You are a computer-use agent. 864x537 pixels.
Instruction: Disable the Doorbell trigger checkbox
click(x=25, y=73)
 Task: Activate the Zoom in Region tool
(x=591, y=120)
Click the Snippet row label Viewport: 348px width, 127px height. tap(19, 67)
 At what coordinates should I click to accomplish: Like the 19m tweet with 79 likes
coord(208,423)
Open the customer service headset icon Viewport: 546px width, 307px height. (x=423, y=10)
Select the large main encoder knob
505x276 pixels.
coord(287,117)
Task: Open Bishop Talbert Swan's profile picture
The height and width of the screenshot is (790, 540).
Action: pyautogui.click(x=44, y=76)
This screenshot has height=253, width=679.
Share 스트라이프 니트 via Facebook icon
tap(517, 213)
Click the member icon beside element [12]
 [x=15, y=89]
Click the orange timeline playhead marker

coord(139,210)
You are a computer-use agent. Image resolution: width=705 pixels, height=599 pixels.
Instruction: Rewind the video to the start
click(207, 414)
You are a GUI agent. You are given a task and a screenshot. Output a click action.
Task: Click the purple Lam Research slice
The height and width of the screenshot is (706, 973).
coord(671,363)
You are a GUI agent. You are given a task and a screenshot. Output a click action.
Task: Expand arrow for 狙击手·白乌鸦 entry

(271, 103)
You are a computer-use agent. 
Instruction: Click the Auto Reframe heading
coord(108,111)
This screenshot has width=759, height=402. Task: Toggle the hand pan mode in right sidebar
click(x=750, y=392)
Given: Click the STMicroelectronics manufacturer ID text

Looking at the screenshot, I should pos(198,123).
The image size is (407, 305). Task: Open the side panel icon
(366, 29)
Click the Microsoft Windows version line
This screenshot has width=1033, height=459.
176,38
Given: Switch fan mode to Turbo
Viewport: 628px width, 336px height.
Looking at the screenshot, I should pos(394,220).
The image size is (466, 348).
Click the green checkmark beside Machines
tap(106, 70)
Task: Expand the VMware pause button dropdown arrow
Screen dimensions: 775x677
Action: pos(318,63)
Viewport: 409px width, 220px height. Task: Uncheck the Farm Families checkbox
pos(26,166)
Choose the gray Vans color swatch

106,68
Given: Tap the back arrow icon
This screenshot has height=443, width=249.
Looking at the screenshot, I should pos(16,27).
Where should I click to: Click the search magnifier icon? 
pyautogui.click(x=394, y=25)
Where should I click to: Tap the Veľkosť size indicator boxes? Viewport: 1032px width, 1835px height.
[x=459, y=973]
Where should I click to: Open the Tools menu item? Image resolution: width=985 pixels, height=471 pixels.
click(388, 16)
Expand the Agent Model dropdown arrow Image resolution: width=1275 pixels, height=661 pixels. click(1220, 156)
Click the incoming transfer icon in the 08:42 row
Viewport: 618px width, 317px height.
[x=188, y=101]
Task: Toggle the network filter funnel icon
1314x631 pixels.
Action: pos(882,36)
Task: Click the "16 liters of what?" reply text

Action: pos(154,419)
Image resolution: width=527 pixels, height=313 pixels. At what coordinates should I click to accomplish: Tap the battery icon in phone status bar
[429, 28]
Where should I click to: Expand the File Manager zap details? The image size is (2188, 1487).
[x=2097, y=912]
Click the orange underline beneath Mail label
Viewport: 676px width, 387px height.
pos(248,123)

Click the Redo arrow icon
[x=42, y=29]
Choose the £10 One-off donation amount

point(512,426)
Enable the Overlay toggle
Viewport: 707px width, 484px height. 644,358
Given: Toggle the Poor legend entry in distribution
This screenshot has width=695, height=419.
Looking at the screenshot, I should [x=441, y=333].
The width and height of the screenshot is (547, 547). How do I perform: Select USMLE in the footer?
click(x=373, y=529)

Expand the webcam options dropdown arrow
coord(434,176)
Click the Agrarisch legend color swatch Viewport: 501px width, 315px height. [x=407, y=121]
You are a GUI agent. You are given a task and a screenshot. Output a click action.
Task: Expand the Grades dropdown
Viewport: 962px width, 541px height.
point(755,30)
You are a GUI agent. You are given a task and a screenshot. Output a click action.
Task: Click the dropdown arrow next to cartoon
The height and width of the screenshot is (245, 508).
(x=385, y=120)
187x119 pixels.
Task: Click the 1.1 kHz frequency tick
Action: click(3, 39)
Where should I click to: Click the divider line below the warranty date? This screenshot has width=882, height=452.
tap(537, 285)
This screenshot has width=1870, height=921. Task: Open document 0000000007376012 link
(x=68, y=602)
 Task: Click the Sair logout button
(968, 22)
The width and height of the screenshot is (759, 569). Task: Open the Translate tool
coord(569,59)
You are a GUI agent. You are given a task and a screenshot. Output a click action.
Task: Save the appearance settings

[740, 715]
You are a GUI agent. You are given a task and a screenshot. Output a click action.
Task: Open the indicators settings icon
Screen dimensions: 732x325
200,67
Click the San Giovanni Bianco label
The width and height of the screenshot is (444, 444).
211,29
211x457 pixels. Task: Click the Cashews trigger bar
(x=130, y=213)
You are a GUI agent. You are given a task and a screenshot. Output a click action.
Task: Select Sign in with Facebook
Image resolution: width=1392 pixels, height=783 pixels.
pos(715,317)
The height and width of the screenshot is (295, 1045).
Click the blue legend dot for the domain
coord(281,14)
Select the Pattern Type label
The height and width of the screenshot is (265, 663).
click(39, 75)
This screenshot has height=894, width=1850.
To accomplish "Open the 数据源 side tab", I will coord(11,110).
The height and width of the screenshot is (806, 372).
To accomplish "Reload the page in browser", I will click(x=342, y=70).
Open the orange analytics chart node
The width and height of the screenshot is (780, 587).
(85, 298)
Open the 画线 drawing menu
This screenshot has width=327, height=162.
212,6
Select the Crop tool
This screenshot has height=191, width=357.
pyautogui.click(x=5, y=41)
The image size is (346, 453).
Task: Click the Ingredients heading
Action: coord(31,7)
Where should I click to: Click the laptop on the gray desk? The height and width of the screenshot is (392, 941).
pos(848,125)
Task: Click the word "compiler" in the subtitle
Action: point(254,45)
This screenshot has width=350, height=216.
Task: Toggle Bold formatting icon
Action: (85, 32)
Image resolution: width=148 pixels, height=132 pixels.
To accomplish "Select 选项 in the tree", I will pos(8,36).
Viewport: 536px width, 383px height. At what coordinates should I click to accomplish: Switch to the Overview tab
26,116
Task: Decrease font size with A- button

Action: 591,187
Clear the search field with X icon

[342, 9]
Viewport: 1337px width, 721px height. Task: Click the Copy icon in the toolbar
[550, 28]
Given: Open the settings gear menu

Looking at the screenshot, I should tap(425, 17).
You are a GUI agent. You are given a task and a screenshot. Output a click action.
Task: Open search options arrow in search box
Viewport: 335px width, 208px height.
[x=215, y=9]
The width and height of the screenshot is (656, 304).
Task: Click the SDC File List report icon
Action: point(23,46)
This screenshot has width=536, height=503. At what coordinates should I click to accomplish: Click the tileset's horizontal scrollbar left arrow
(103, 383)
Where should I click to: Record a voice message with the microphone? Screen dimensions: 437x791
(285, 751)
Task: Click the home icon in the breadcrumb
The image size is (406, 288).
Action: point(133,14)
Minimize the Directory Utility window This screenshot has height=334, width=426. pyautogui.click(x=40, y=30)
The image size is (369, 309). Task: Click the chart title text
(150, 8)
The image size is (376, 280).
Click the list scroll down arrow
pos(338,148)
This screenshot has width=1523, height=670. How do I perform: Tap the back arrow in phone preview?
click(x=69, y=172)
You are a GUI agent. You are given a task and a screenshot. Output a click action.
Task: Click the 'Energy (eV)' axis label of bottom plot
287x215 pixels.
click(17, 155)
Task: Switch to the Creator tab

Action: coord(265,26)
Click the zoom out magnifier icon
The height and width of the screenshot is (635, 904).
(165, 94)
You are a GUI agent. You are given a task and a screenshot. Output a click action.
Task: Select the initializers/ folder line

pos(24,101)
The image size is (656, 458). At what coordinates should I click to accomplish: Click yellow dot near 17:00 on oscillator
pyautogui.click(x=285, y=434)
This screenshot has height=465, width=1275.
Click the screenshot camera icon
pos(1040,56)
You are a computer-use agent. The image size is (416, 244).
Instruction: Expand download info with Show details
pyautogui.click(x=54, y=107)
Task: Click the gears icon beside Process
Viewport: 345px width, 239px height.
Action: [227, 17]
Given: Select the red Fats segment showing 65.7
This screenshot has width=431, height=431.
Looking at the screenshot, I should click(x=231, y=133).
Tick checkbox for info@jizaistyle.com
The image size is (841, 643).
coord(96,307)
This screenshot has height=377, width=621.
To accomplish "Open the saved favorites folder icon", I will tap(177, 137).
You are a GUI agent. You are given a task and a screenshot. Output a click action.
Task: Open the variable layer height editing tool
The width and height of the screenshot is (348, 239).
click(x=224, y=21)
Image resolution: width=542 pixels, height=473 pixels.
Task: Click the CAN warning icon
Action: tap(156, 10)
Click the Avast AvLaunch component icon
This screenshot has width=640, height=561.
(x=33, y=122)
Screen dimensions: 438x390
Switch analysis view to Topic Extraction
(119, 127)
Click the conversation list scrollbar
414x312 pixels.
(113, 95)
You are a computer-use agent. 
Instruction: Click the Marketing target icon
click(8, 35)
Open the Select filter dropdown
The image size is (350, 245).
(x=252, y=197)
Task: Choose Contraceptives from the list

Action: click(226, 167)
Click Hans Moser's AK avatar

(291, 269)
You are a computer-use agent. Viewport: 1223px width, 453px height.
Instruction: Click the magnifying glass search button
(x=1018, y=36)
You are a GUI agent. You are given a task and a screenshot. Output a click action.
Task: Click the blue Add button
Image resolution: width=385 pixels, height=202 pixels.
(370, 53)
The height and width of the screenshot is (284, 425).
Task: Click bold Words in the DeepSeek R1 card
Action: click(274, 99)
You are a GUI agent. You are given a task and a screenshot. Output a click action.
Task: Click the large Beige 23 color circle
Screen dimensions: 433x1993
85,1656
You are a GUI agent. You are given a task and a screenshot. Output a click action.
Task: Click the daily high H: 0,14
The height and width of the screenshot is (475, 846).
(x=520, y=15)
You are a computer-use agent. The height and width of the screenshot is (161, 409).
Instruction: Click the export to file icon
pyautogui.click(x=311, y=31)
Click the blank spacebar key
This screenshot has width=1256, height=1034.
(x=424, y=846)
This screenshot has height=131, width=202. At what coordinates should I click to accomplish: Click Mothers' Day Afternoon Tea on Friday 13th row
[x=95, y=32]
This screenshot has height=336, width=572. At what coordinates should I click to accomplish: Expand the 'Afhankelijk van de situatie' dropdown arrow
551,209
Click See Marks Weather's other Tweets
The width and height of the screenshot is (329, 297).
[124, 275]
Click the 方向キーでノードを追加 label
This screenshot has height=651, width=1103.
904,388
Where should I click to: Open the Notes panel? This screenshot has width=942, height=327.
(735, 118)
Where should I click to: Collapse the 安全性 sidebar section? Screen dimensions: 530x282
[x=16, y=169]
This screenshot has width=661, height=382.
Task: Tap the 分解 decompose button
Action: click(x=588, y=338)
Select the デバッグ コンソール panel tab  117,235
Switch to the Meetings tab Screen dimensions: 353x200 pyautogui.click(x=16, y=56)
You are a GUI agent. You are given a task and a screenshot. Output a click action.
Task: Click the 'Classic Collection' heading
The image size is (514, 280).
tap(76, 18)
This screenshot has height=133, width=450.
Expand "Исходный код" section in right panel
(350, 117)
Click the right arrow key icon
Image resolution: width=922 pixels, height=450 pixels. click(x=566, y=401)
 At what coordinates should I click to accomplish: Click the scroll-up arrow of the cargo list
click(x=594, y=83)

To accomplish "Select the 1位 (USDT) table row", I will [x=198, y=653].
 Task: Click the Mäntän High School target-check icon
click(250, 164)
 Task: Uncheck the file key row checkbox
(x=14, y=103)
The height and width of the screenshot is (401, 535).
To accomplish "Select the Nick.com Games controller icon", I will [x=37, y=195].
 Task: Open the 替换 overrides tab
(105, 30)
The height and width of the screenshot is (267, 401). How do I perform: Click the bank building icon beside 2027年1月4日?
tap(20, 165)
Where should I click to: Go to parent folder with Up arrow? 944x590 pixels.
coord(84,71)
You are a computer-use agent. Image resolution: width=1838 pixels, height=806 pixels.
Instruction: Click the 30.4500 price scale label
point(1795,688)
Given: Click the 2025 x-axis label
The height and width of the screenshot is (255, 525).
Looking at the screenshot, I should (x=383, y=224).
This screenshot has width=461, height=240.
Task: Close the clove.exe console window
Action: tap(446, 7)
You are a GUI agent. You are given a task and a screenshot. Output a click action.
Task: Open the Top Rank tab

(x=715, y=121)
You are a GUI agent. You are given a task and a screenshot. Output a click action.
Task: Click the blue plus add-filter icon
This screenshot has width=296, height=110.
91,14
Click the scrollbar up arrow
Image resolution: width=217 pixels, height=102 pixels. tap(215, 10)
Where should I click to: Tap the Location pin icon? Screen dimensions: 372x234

• Problem description: Please give the number of lines in the listing above that contain the string "axis", without anything else.

• Written response: 2